Exercise objective:
Please reproduce the listing below, swapping "pond" for "lake" and leaving everything else unchanged.

Records shown:
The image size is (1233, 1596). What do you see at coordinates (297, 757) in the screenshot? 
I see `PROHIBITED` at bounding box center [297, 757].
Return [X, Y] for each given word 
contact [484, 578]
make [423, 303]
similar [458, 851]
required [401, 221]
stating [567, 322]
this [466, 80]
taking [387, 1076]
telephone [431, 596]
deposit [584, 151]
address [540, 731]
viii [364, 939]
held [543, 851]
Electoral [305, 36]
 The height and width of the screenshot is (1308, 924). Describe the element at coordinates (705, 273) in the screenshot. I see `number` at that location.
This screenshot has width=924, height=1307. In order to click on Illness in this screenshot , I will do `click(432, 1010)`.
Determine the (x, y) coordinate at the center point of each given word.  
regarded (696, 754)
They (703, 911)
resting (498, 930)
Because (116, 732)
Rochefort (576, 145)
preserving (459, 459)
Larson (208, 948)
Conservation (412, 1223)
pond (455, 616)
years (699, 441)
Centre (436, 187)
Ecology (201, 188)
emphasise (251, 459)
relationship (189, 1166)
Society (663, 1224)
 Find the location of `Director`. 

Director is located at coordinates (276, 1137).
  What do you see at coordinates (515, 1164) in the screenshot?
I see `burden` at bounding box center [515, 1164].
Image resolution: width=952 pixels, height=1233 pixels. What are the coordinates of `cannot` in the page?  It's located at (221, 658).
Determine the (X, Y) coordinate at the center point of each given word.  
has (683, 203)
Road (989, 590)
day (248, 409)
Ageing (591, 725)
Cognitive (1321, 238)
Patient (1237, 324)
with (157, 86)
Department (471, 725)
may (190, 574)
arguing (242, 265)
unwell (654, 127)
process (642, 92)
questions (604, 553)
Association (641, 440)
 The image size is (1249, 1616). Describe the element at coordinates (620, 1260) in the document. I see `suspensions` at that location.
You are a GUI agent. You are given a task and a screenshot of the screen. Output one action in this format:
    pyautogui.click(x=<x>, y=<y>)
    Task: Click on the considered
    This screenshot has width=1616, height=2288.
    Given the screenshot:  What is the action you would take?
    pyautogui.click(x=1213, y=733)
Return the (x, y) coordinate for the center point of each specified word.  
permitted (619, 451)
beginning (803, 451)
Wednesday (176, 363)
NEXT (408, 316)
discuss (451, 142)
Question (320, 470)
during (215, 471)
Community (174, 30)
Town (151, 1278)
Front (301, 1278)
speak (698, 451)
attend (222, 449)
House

Written answer:
The image size is (1233, 1596). What do you see at coordinates (297, 757) in the screenshot? 
I see `PROHIBITED` at bounding box center [297, 757].
Return [X, Y] for each given word 
contact [484, 578]
make [423, 303]
similar [458, 851]
required [401, 221]
stating [567, 322]
this [466, 80]
taking [387, 1076]
telephone [431, 596]
deposit [584, 151]
address [540, 731]
viii [364, 939]
held [543, 851]
Electoral [305, 36]
 The height and width of the screenshot is (1308, 924). Describe the element at coordinates (705, 273) in the screenshot. I see `number` at that location.
This screenshot has width=924, height=1307. In order to click on Illness in this screenshot , I will do `click(432, 1010)`.
Determine the (x, y) coordinate at the center point of each given word.  
regarded (696, 754)
They (703, 911)
resting (498, 930)
Because (116, 732)
Rochefort (576, 145)
preserving (459, 459)
Larson (208, 948)
Conservation (412, 1223)
lake (455, 616)
years (699, 441)
Centre (436, 187)
Ecology (201, 188)
emphasise (251, 459)
relationship (189, 1166)
Society (663, 1224)
 Find the location of `Director`. 

Director is located at coordinates (276, 1137).
  What do you see at coordinates (515, 1164) in the screenshot?
I see `burden` at bounding box center [515, 1164].
Image resolution: width=952 pixels, height=1233 pixels. What are the coordinates of `cannot` in the page?  It's located at (221, 658).
Determine the (X, Y) coordinate at the center point of each given word.  
has (683, 203)
Road (989, 590)
day (248, 409)
Ageing (591, 725)
Cognitive (1321, 238)
Patient (1237, 324)
with (157, 86)
Department (471, 725)
may (190, 574)
arguing (242, 265)
unwell (654, 127)
process (642, 92)
questions (604, 553)
Association (641, 440)
 The image size is (1249, 1616). Describe the element at coordinates (620, 1260) in the document. I see `suspensions` at that location.
You are a GUI agent. You are given a task and a screenshot of the screen. Output one action in this format:
    pyautogui.click(x=<x>, y=<y>)
    Task: Click on the considered
    This screenshot has width=1616, height=2288.
    Given the screenshot:  What is the action you would take?
    pyautogui.click(x=1213, y=733)
Return the (x, y) coordinate for the center point of each specified word.  
permitted (619, 451)
beginning (803, 451)
Wednesday (176, 363)
NEXT (408, 316)
discuss (451, 142)
Question (320, 470)
during (215, 471)
Community (174, 30)
Town (151, 1278)
Front (301, 1278)
speak (698, 451)
attend (222, 449)
House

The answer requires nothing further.